Colpisce il recente allarme lanciato da Jean-Claude Juncker in vista del voto del 4 marzo. Per il presidente della Commissione Ue “dobbiamo prepararci allo scenario peggiore, cioè un Governo non operativo in Italia“. Il motivo non è tanto l’instabilità politica che, a dire il vero, paventano in tanti, non solo Juncker, ma la conseguenza immediata segnalata: “è possibile una forte reazione dei mercati nella seconda metà di marzo, ci prepariamo a questo scenario“, pur avendo poi riconosciuto, a parziale rettifica e sempre per mitigare i mercati che “le elezioni sono un’occasione di democrazia. E questo si applica anche all’Italia […]. Qualunque sarà l’esito elettorale, sono fiducioso che avremo un governo che assicurerà che l’Italia rimanga un attore centrale in Europa e nella definizione del suo futuro“. 



Le parole di Juncker tradiscono quella che è la vera preoccupazione, cioè non turbare troppo i mercati finanziari, per evitare il crollo dei listini e soprattutto del valore dei titoli di stato emessi dai vari Paesi, che si tradurrebbe in un maggior costo del debito sovrano, timore non certo ingiustificato, soprattutto per le periferie dell’Unione, alle quali si lascia sempre di più l’impressione di essere figli di un dio minore, che intralciano il cammino dei virtuosi, mentre in un contesto comune eccessi di debito ed eccessi di credito, come nel caso della Germania, sono corresponsabili dei disavanzi commerciali e dell’andamento dell’economia.



Mi stupisce in sintesi l’attitudine, quasi universalmente accolta e scontata, a finanziarizzare subito le difficoltà e i problemi. Il lavoro, ad esempio, non dovrebbe essere una preoccupazione di minor peso: instabilità politica significa, infatti, incertezza e, in un momento di ripresa, ancorché debole, frenerebbe ulteriormente le assunzioni e spingerebbe le multinazionali a delocalizzare altrove la produzione, finendo per allontanare investimenti esteri davvero produttivi, non circoscritti agli scambi in borsa per realizzare plusvalenze finanziarie. 

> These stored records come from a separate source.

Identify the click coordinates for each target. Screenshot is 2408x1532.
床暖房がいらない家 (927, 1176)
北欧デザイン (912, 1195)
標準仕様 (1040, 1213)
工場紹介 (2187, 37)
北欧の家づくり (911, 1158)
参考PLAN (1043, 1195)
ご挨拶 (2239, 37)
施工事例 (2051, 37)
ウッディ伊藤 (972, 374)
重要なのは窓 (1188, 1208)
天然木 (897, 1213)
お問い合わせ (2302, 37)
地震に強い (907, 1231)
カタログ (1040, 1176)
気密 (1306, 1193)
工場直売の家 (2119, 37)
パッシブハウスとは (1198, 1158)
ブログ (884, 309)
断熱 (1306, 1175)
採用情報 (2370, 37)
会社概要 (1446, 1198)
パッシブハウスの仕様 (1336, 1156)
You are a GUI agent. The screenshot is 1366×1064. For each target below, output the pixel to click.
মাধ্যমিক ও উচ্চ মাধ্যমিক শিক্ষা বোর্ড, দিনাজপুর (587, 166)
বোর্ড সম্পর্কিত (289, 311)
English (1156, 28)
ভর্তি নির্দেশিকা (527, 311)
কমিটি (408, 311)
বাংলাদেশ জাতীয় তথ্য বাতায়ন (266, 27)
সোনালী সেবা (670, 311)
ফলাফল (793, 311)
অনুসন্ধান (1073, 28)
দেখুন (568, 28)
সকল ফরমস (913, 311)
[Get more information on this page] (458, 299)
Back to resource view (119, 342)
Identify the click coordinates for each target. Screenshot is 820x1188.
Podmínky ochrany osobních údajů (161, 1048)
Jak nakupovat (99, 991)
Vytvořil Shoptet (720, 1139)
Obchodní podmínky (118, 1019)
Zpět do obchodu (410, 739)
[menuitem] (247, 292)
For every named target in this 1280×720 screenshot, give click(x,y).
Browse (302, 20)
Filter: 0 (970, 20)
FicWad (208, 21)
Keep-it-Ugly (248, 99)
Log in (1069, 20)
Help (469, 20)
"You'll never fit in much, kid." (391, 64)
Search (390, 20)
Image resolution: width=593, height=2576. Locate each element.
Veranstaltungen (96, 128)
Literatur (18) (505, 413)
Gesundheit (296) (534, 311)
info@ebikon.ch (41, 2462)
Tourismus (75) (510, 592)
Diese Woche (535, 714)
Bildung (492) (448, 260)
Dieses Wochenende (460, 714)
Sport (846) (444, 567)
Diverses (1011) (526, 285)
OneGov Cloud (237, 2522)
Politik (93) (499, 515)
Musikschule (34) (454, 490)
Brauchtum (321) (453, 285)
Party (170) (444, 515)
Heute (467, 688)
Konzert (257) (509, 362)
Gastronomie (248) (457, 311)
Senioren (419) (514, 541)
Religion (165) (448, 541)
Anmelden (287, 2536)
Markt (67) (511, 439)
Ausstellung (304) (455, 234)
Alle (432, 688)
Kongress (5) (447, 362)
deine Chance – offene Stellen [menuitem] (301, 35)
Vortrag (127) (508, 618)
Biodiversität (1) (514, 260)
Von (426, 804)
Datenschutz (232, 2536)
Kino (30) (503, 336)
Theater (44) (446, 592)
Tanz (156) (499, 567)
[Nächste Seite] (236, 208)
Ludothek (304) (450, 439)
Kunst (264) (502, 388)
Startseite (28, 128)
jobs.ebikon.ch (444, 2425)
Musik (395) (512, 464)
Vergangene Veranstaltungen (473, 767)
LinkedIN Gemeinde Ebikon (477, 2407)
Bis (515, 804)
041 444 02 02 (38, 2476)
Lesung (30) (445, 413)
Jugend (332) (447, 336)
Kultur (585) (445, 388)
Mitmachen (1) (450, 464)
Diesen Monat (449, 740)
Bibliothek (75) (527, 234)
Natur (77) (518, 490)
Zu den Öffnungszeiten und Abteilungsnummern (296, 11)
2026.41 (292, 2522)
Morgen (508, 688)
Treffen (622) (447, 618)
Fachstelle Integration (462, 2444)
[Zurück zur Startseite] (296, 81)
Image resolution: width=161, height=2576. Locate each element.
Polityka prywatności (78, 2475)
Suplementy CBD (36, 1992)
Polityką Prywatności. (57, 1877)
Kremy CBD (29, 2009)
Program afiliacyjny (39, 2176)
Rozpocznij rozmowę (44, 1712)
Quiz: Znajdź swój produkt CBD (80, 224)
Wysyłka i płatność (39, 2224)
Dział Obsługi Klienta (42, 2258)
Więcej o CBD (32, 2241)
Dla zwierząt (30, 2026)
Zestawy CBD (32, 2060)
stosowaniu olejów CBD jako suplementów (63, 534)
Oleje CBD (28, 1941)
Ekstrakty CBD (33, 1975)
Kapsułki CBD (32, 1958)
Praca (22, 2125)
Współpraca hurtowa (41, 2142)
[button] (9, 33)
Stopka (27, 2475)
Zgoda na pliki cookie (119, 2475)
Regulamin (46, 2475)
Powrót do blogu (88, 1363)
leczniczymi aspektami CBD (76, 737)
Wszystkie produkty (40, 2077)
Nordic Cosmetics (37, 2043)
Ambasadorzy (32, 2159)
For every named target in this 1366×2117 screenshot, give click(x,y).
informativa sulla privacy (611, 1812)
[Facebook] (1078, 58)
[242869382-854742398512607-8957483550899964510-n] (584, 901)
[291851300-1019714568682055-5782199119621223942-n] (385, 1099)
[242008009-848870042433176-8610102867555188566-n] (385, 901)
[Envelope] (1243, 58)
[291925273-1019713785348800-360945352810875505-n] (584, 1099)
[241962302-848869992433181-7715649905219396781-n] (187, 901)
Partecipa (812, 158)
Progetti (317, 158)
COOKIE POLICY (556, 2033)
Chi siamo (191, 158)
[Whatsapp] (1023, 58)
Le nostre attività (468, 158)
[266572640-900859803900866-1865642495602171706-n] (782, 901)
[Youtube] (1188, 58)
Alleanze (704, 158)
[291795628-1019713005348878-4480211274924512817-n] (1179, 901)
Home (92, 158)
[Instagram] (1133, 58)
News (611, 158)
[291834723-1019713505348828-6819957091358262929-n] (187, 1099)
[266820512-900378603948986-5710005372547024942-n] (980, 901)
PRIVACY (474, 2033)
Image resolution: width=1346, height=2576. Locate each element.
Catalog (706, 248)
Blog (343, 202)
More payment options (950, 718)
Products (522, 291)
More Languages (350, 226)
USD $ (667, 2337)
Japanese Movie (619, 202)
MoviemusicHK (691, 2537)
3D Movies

L’assenza di regole comuni sul mercato del lavoro genera casi assurdi, come quello della recente Embraco: ha ragione il ministro Calenda nel ricusare una trattativa non condotta ad armi pari, con un Paese dove il costo del lavoro è meno della metà di quello italiano, nonostante i numerosi incentivi contributivi e fiscali introdotti negli ultimi anni e dove l’Italia può fare ben poco senza cadere nella trappola degli aiuti di Stato, sui quali l’Unione europea pone un rigoroso veto. Le ragioni della reazione del ministro e di tutta la vicenda sono state chiarite molto bene – a mio parere – da Paolo Annoni su queste pagine. L’assenza di un governo centrale comune si traduce nei fatti in un’assenza di sovranità politica negli altri paesi: basta pensare alla Grecia, di cui nessuno parla più, per il semplice motivo che non c’è granché da dire: le sorti di quella nazione vengono sistematicamente decise nella sede del ministero dell’Economia tedesco, a prescindere dalla visione politica di chi governa, praticamente priva di incidenza reale.



L’incapacità di andare oltre la visione parziale immediata, espressa a mio avviso da Juncker e da tanti altri, che può essere data dal timore per i mercati finanziari, per l’immigrazione, per la sicurezza nazionale – timori in se stessi giustificati, intendiamoci – rappresenta la grande miopia di oggi, una miopia antropologica prima ancora che politica o economica, che affligge l’intera società contemporanea. Per questo mi sembra assai realistico, nel discorso dell’1 ottobre scorso a Cesena, l’invito del Papa a tornare in piazza, cioè a tornare a incontrarsi e a parlarsi nel luogo dove si comincia a fare politica, dove si impasta il bene comune, armonizzando i desideri particolari con quelli della collettività, che poi, per coloro che scelgono di fare della politica il proprio mestiere, si traducono in iniziative democratiche e parlamentari.

Per capire dove porta l’impostazione contraria, basta tornare al caso Embraco: a Spisska Nova Ves (Slovacchia) la stessa azienda continua ad assumere, mentre a Riva di Chieri licenzia, rifiutando qualsiasi progetto di riorganizzazione sul territorio. Intervistato dal quotidiano La Stampa, un operaio italiano in servizio presso l’azienda in Slovacchia, lì mandato anni fa per avviare la fabbrica, ha focalizzato molto bene il problema in poche parole: “La verità è che l’Europa si sta livellando verso il basso. Tutta. Ci hanno ridotti così: mors tua, vita mea“.